**What is being asked**
For each line in the data below that holds "agent", return a copy.

___ Task inputs

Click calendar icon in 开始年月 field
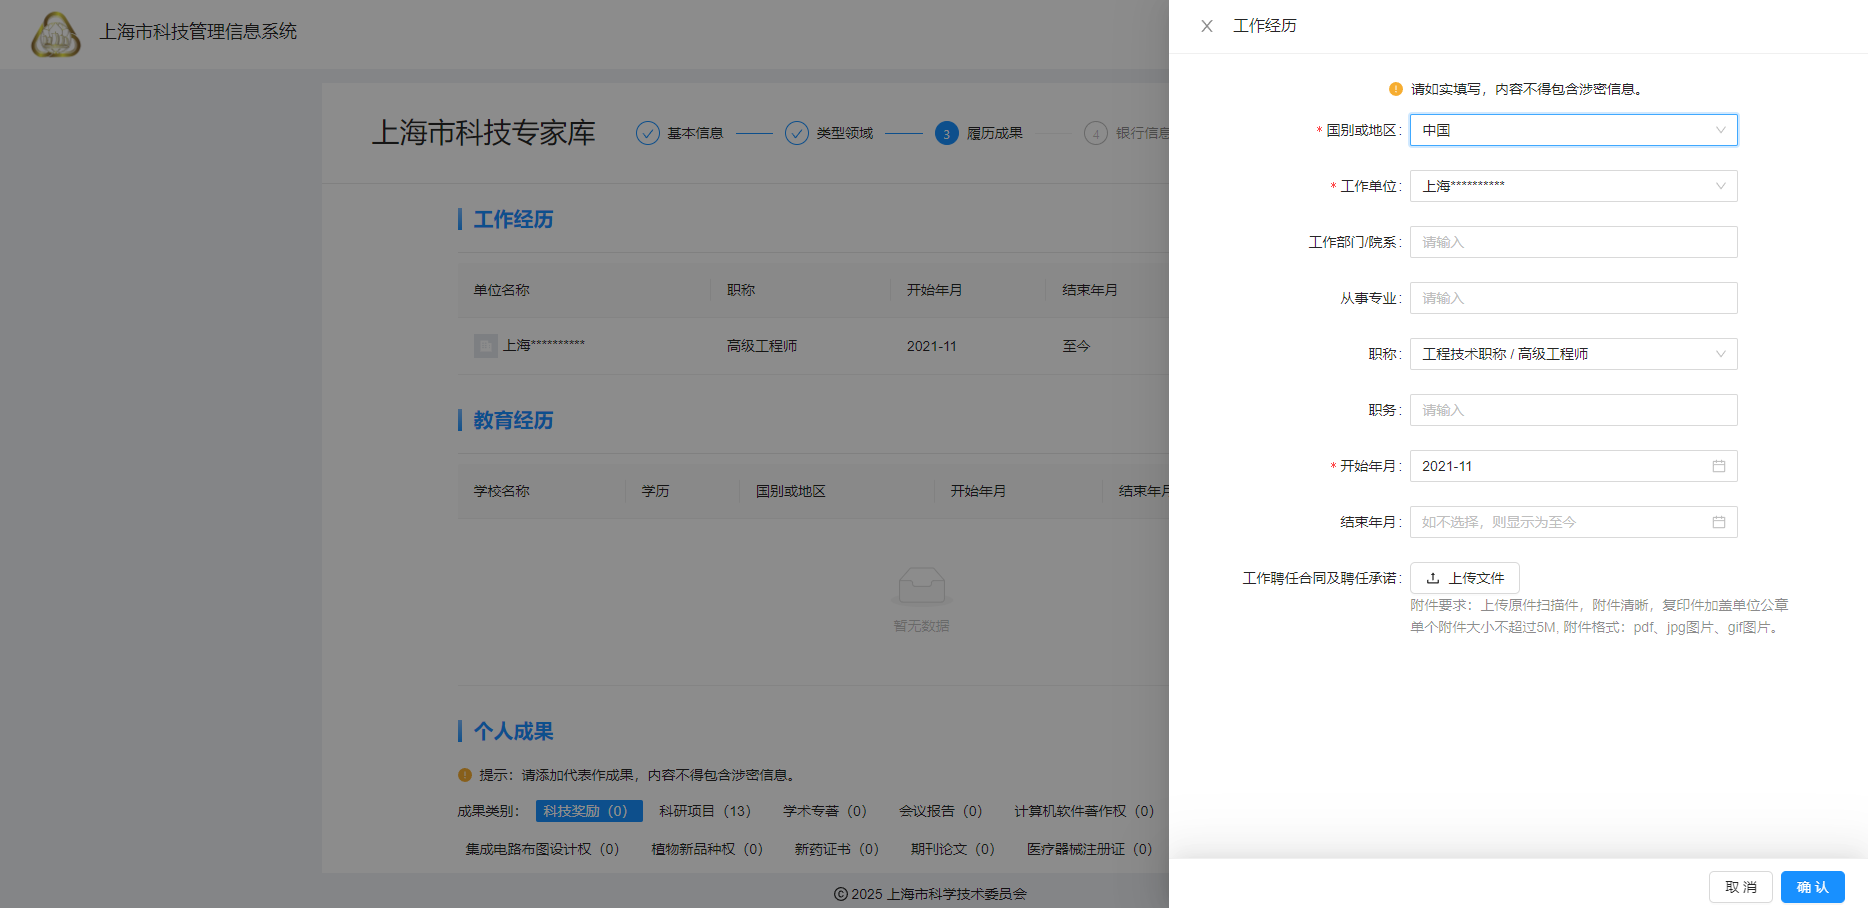Image resolution: width=1868 pixels, height=908 pixels. coord(1718,466)
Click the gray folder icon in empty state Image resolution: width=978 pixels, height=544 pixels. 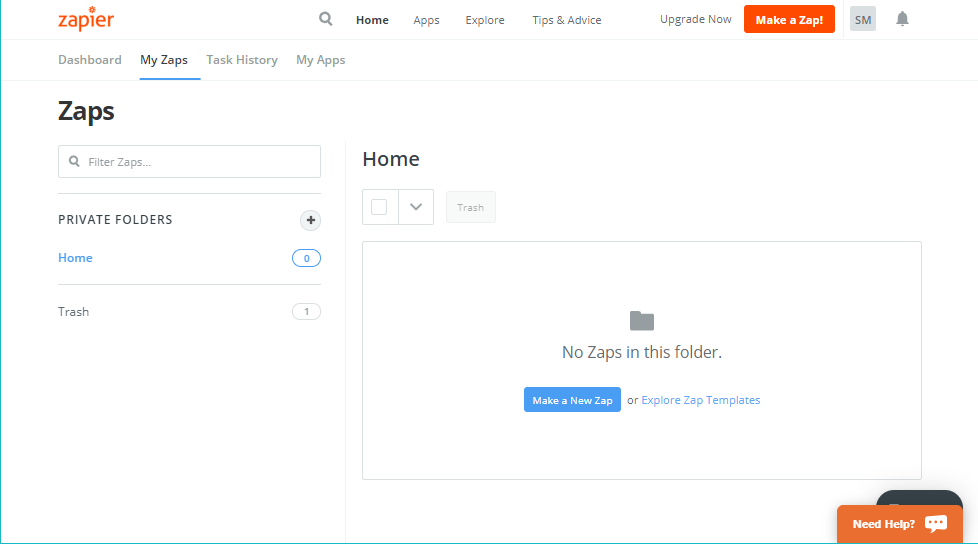641,321
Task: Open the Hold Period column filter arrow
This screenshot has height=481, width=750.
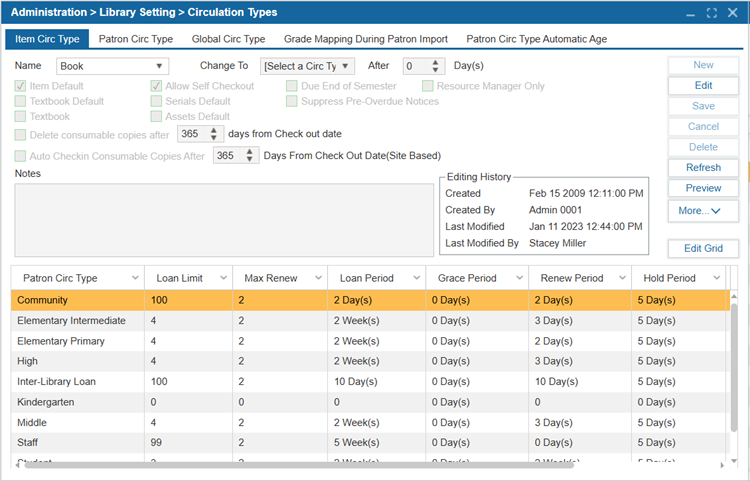Action: tap(716, 278)
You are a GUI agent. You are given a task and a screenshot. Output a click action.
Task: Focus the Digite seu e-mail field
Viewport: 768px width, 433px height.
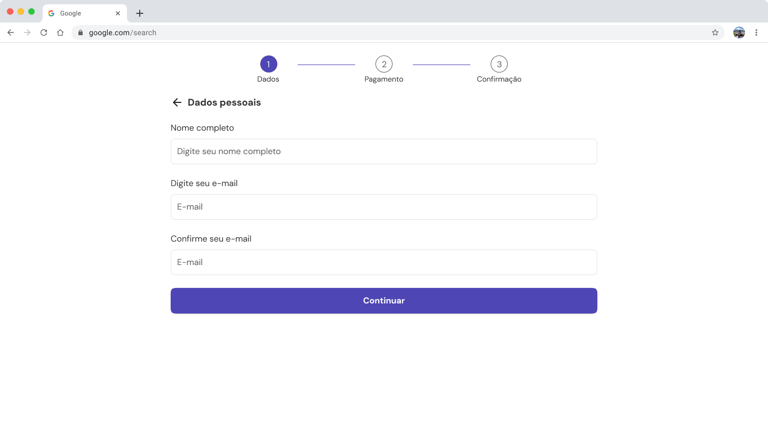point(384,207)
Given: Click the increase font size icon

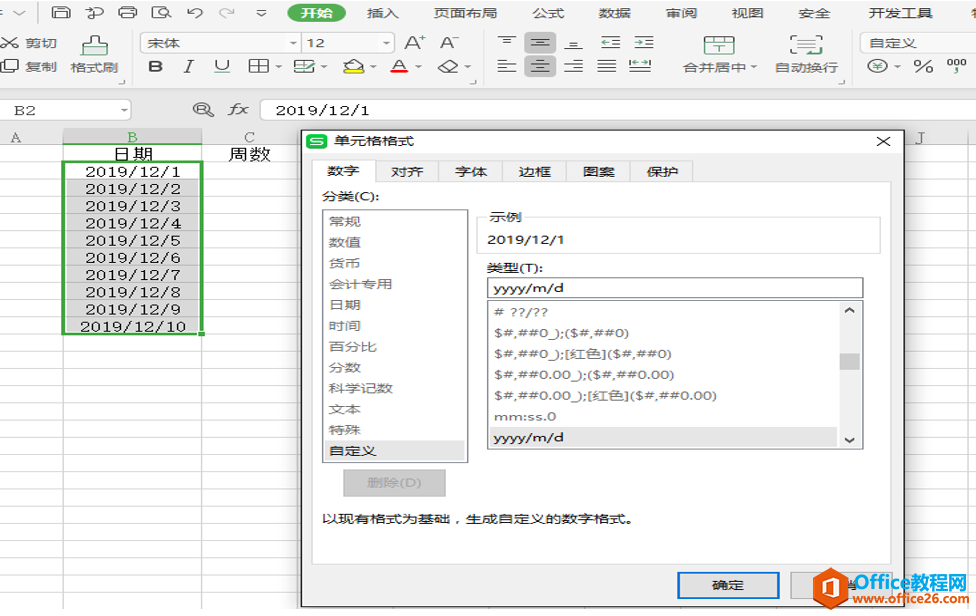Looking at the screenshot, I should (415, 43).
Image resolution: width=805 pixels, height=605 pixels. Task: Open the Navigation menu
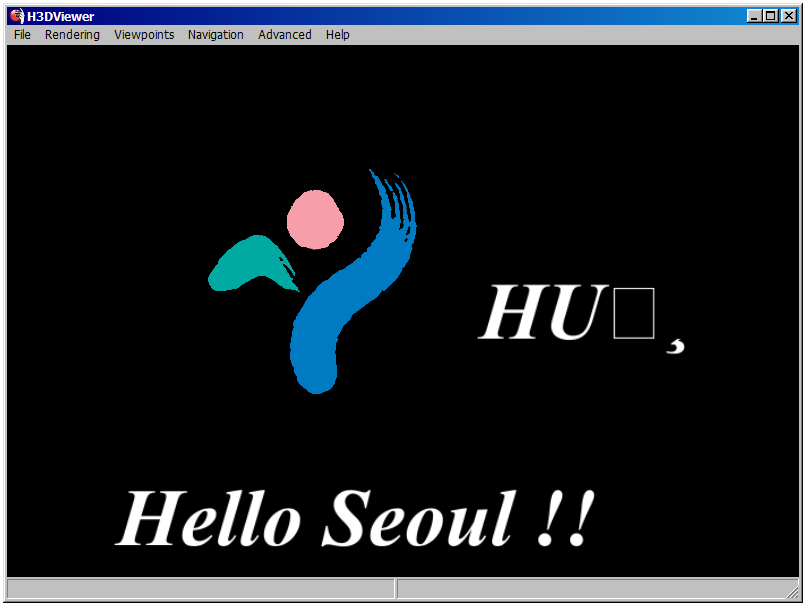pyautogui.click(x=215, y=34)
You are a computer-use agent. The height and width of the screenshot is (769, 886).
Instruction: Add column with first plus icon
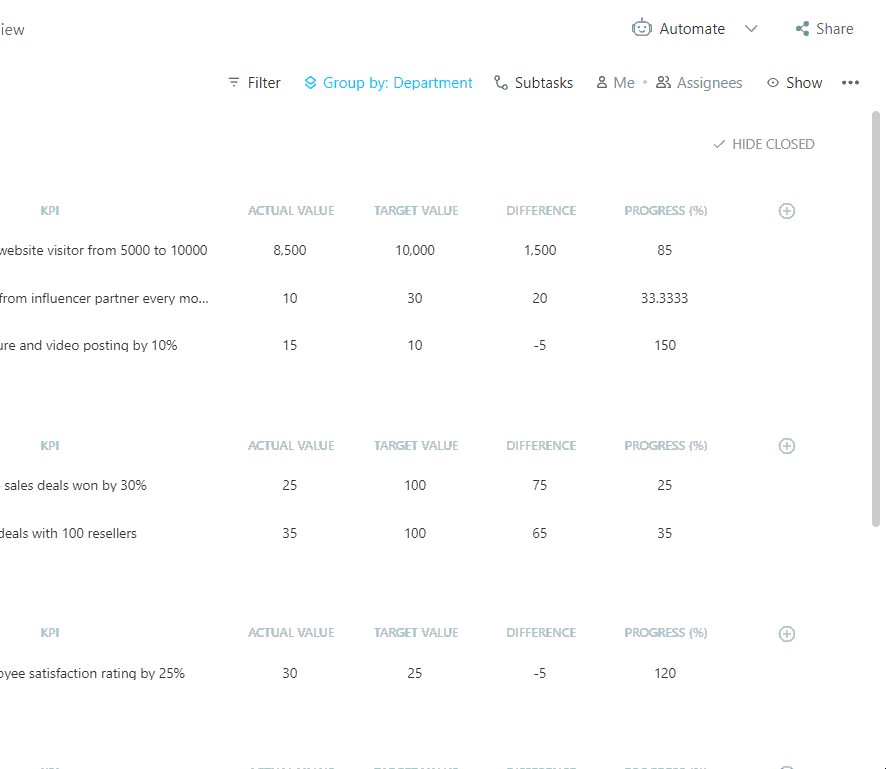point(787,211)
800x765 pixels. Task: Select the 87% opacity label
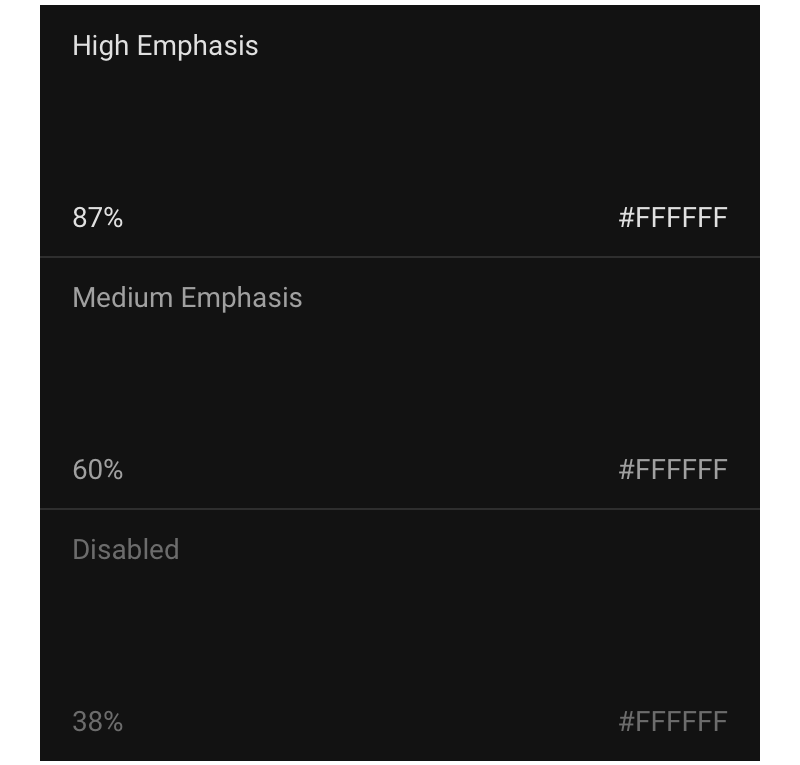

______

**Output for this task**
You are a GUI agent. You are given a task and a screenshot. Output a click action.
You are a computer-use agent. The height and width of the screenshot is (769, 886).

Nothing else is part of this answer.